The shop ratcheted up the prices beyond the reach of many of her customers.
She quickly pulled out of the partnership and started selling the products herself.
That setback however taught her valuable lessons that would come in handy when she negotiated another deal with another shop at one of the malls. It helped that the shop sold strictly Lesotho products only.
“They are doing very well now,” she says.

She is now supplying another shop in South Africa.
Matela’s ambition is to own a knitting firm where she will be knitting with other women.
“I want to teach them different designs and patterns.”
She says a crocheting machine would instantly transform her business.
“I have been in talks with suppliers in China regarding the machine and their response was very promising as they said that they would make the kind I want.”

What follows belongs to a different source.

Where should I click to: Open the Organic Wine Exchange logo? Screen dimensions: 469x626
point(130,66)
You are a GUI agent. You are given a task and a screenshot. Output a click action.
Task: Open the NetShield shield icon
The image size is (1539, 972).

“All I will have to do is design my patterns and they will programme the machine to accept those patterns.”
While waiting for the machine Matela is training women and girls whom she is going to work with.
“I want to empower them as they are vulnerable to abuse especially when they are poor and single parents. They should create employment and stop depending on handouts.”

She is currently working with two temporary employees.
She advertises her products through social media platforms (Facebook and Instagram) which she says “are doing wonders”.
“We do career expo and I usually give out my products for display,” she says.
Matela’s business has a unique problem: Unlike other businesses that struggle to sell their products hers is battling to keep up with the demand for her products.

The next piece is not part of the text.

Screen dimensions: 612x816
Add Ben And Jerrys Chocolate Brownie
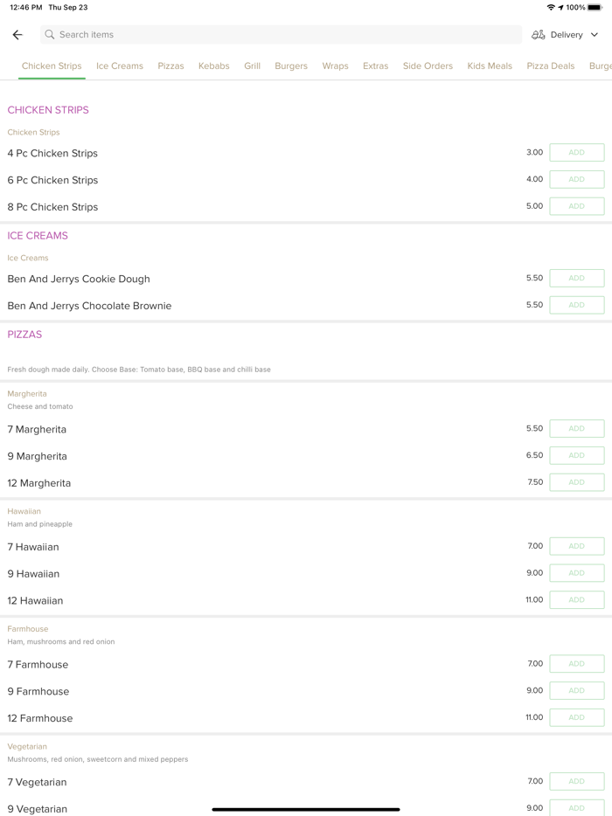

“I am not able to produce in large quantities as expected,” she says.
“I wish I had more people to work with so as to be able to meet the demands.”
She is also struggling to get the right wool locally, especially when knitting winter clothes.
That means she has to source the wool from Bloemfontein or Vereeniging at huge costs.

Matela says that being a wife, mother, fulltime employee and an entrepreneur is demanding.
“I schedule my work on a weekly basis, do preparations ahead of time and keep my kids busy with reading and basic skills in cooking or even engaging them in crocheting.”
She says that she has five credit hours a week for lectures.

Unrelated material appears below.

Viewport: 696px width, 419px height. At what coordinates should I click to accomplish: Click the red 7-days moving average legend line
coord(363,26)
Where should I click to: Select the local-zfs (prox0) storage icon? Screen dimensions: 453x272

“It gives me enough time to prepare for the upcoming lessons so that on weekends and after working hours I dedicate my time to my business. I don’t have free time.”
She says “the strong support system from both her family and colleagues” has helped her succeed.

“My husband and first born son work together to prepare supper during week days and on weekends,” she says.
Her colleagues have helped too with words of encouragement and design tips.
The business has also helped supplement the family’s income.
“We managed to clear some debts and our lives have changed for the better as we are even able to eat healthy food every time.”

Thanks to the business the Matelas can also afford vacations.
She advises other knitting entrepreneurs to be patient as the business they venture into “is not a quick cash scheme as it requires time.”
She says that they can have steady cash if they produce regularly.
“All it requires is creativity and passion to master it.”

One has to be ready to do it anytime and anywhere, Matela says.
She believes that there will come a time when the knitting business will require so much attention that she will not be able to keep her fulltime job.
“Once I have a stable market and I have the machine I need, I am going to resign (from LAC).”
“The positive feedback I get from my customers keeps me going,” she adds.